Anfang Oktober allerdings den Streik völlig abzubrechen, wäre für die kampfgewillte Arbeiterschaft vermutlich genau so demoralisierend gewesen, wie die ganze Politik der KPÖ, die sich nun in eine abenteuerliche Offensivpolitik stürzte. Ein geordneter Rückzugskampf für realistische Ziele, etwa um Lohnerhöhungen, hätte die Niederlage im Oktoberstreik mildern können. Gegen die von Regierungs-SPÖ und ÖGB mobilisierten Polizei, Gendarmerie und Schlägergarden mußten vor und in den Fabriken bewaffnete Streikposten gebildet werden, anstatt unbewaffnete Arbeitergruppen auszuschicken und der brutalen Repression der Streikbrecher auszusetzen.
 
Die Knüppelgarden des Franz Olah gegen die Streikenden im Oktober waren natürlich nur mehr eine billige Verwirklichung des Sympathisierens mit der Idee auch der SPÖ-Spitze acht Tage vorher, das Alliierte Militär gegen die Arbeiter einzusetzen. Die SP- und ÖGB-Spitze war 1950 auch gegenüber einer breiten Massenbewegung der österreichischen Arbeiterschaft starr reaktionär geblieben. In der Partei, Gewerkschaft und unter den sozialdemokratischen Betriebsräten hatte es jedoch tiefe Einschnitte gegeben.
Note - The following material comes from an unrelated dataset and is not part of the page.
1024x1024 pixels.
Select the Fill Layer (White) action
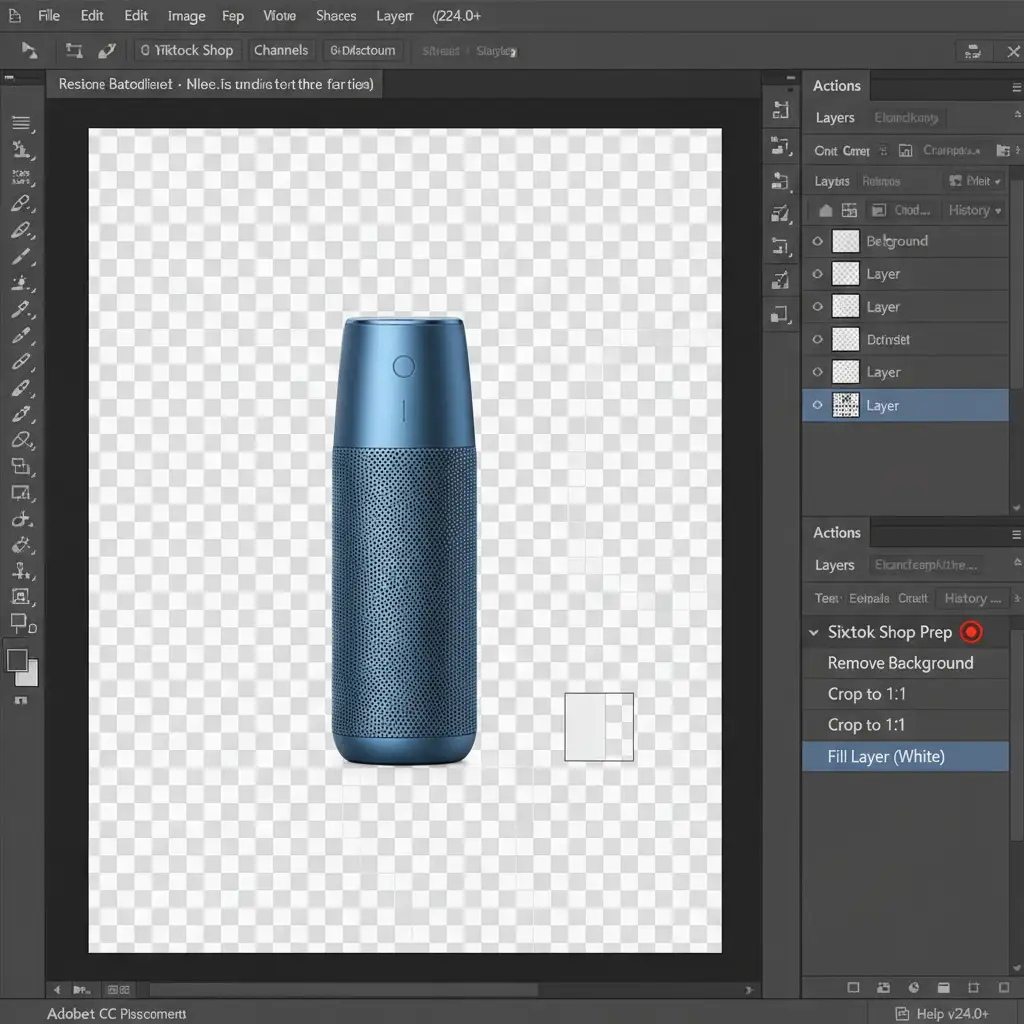tap(886, 756)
Dies hätte trotz der Streikniederlage Ausgangspunkt für eine längerfristige  Stärkung der klassenkämpferischen und revolutionären Kräfte sein können. Daß es dazu nicht kam, daß die Demoralisierung der österreichischen Arbeiterschaft nach 1950 derart tief ging, ist nicht zuletzt auch auf die Politik von KPÖ und der ‚Trotzkisten‘ zurückzuführen.